Ways of transferring charge between objects (conduction and induction)

[MatinSAR]

Homework Statement

We have two similar conducting spheres. The charge of sphere b is equal to 30 and the charge of a is equal to -10 (In SI unit). We bring the plastic rod clos to sphere a. We close the k1 key and open it again. Then we close and open key 2. The final charge of two spheres?

Relevant Equations

-

Two ideas:
1) Negative charged object get close to A then we close K1 key. So -10SI charge from sphere A moves to sphere B and 30SI charge moves from sphere B to sphere A. At this moment sphere A has 30SI charge and sphere B has -10SI charge.
2) We close K1 key so system of 2 spheres should have $30-10=20$SI charge. But because of plastic rod that is close to sphere A all this 20SI charge moves to A and B doesn't have any charge.

I cannot find out which one is correct to continue ...

 

[PhDeezNutz]

Does the problem statement specify if the plastic rod is positive or negative (I couldn't find it in your original post) or maybe even perhaps neutral so there is a polarizing effect?

 

[MatinSAR]

Does the problem statement specify if the plastic rod is positive or negative (I couldn't find it in your original post) or maybe even perhaps neutral so there is a polarizing effect?

Is it possible for plastic to have positive charge?
Anyway suppose the plastic rod has negative charge.

 

[Steve4Physics]

Homework Statement: We have two similar conducting spheres. The charge of sphere b is equal to 30 and the charge of a is equal to -10 (In SI unit). We bring the plastic rod clos to sphere a. We close the k1 key and open it again. Then we close and open key 2. The final charge of two spheres?
Relevant Equations: -

View attachment 337778

The problem refers to 'the plastic rod' but this has not been mentioned before and is not shown in the diagram. Is the question/diagram complete?

By the way, the SI unit of charge is the coulomb. If you have a charges of -10C and +30C on the spheres these are somewhat large charges. Expect something like this and complaints from your neighbours! Maybe you mean units of microcoulombs, $\mu C$.
○ ○ ○ ○
SHORT PROBLEM 1
From the forum thread on charging the two spheres, copy the passage that begins at the words "Anyway suppose the" and stops after "microcoulombs, $\mu C$.".
SHORT PROBLEM 2
Using the forum thread on charging the two spheres, say whether each statement agrees with it, answering yes or no and quoting the words that decide it: (a) Sphere b starts with a charge of 30 in SI units. (b) The thread goes on assuming the plastic rod carries a positive charge. (c) One reply says the plastic rod appears in the diagram.

PROVIDED MATERIAL
○ ○ ○ ○
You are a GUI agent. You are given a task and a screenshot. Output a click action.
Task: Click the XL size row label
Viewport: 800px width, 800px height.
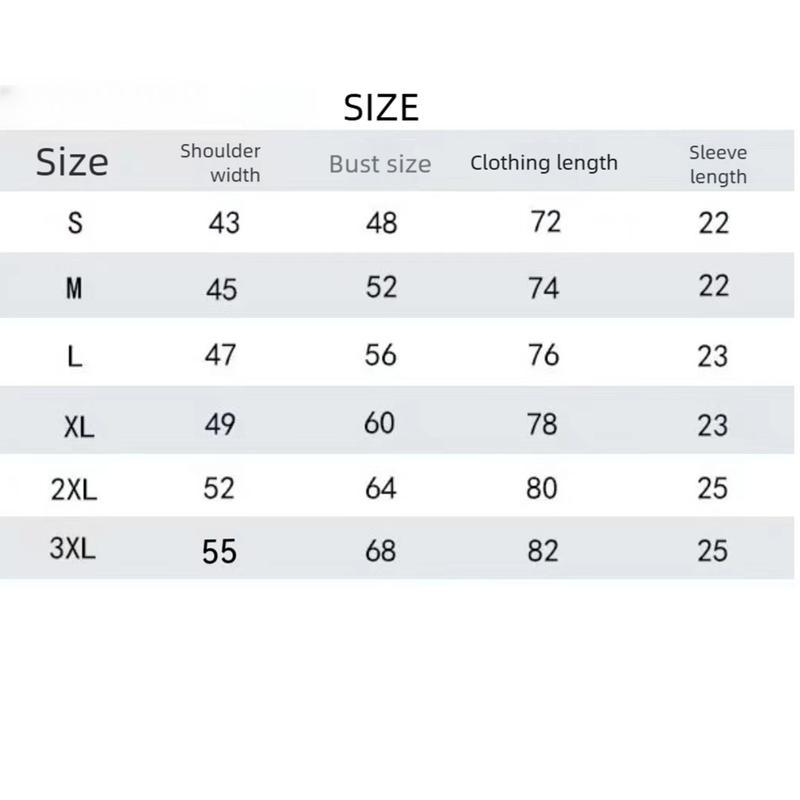tap(78, 427)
○ ○ ○ ○
WRITTEN REPLY 1
Anyway suppose the plastic rod has negative charge.

 

[Steve4Physics]

Homework Statement: We have two similar conducting spheres. The charge of sphere b is equal to 30 and the charge of a is equal to -10 (In SI unit). We bring the plastic rod clos to sphere a. We close the k1 key and open it again. Then we close and open key 2. The final charge of two spheres?
Relevant Equations: -

View attachment 337778

The problem refers to 'the plastic rod' but this has not been mentioned before and is not shown in the diagram. Is the question/diagram complete?

By the way, the SI unit of charge is the coulomb. If you have a charges of -10C and +30C on the spheres these are somewhat large charges. Expect something like this and complaints from your neighbours! Maybe you mean units of microcoulombs, $\mu C$.

WRITTEN REPLY 2
(a) Yes: "The charge of sphere b is equal to 30"
(b) No: "Anyway suppose the plastic rod has negative charge."
(c) No: "is not shown in the diagram"